Я всегда отличался излишней доверчивостью. Скажут мне что-нибудь, верю! А если в книжке написано, то и подавно. Нет-нет, не подумайте, что я чересчур наивный или не от мира сего! Я просто считаю, что ложь — дело некрасивое и невыгодное, из-за нее можно попасть впросак и прослыть непорядочным человеком. Кому охота?!

Так вот. Вычитал я в одной книге, что в стародавние времена итальянский криминалист Чезаре Ломброзо создал теорию, с помощью которой можно легко отыскать преступника, настоящего или потенциального, в огромной массе нормальных людей. Причем метод распознавания уголовников предельно прост, надо только быть внимательным. Если по улице шагает тип с низким лбом, приплюснутым носом, близко посаженными глазами, бычьей шеей и кривыми ногами, то это непременно грабитель или в лучшем варианте насильник. В случаях, когда к вышеназванным признакам прибавляются длинные руки с оттопыренными большими пальцами и сильно развитая нижняя челюсть, можно не сомневаться, что данный субъект еще и убийца, и громко звать на помощь полицию.

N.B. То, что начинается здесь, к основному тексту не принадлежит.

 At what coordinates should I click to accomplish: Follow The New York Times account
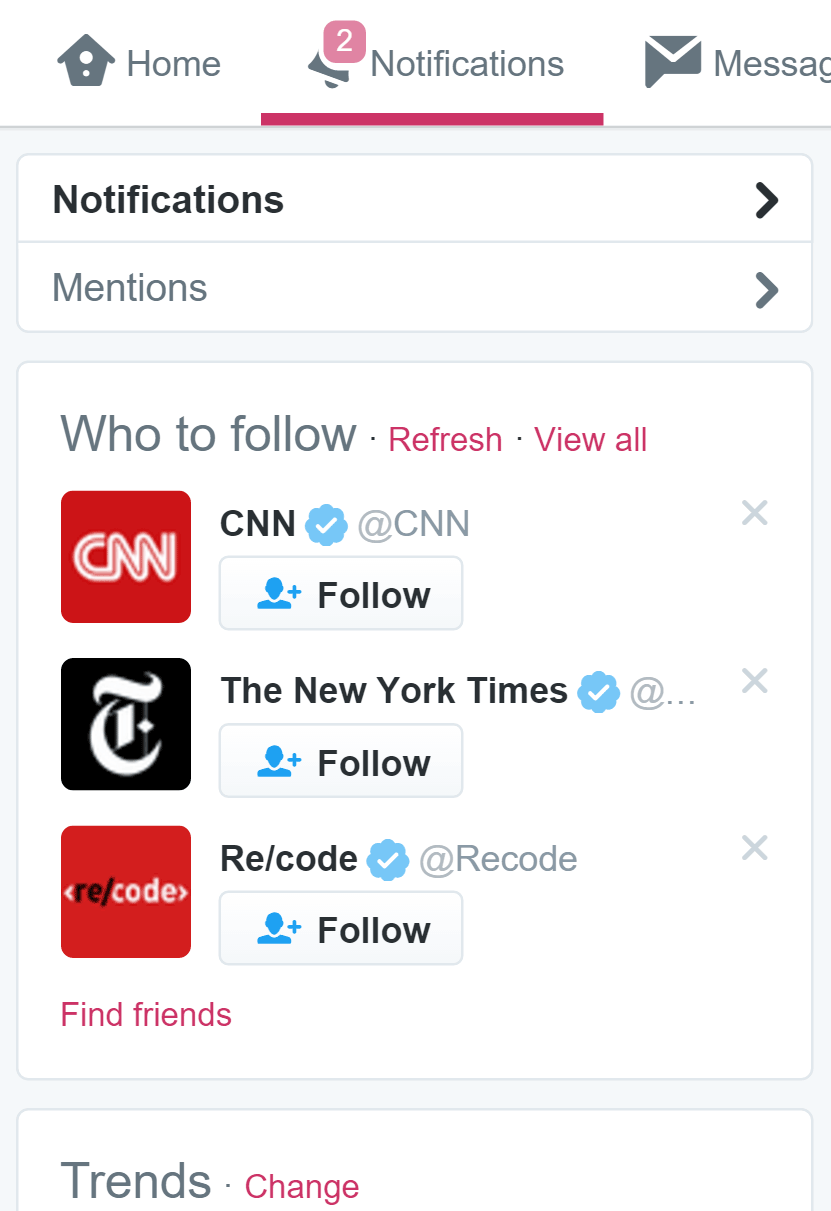click(341, 762)
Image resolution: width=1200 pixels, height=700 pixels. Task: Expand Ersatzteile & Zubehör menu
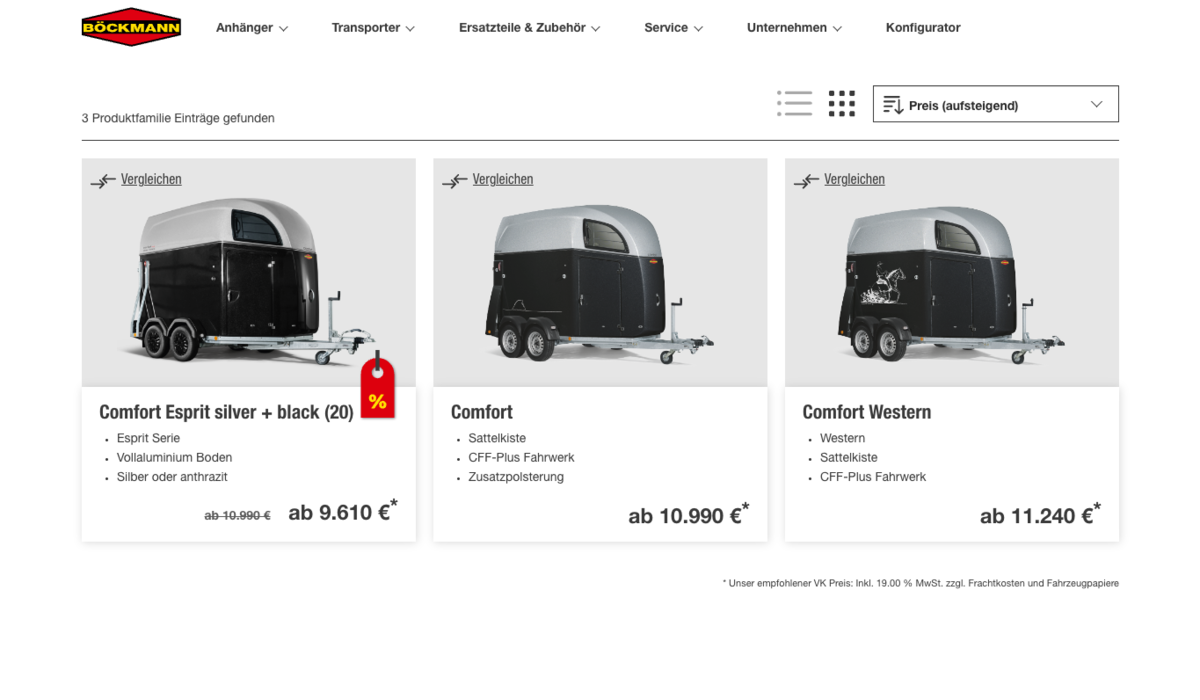point(529,28)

Полученные сведения так меня потрясли, что я бросился к зеркалу и стал изучать собственное лицо, а затем и конечности с фанатизмом ученого-естествоиспытателя. Через полчаса я с облегчением вздохнул: по всем параметрам ничего преступного в моем облике не оказалось, очень даже привлекательная физиономия. Несколько дней подряд я напряженно присматривался к жене и детям, отыскивая в них порочные симптомы, но тоже ничего опасного не обнаружил. Правда, у тестя нос явно свидетельствовал о дружбе с Бахусом, но я и не удивился, так как еще раньше знал водившуюся за ним слабость. Тещу я даже разглядывать не стал, тут меня легко обвинить в предвзятости…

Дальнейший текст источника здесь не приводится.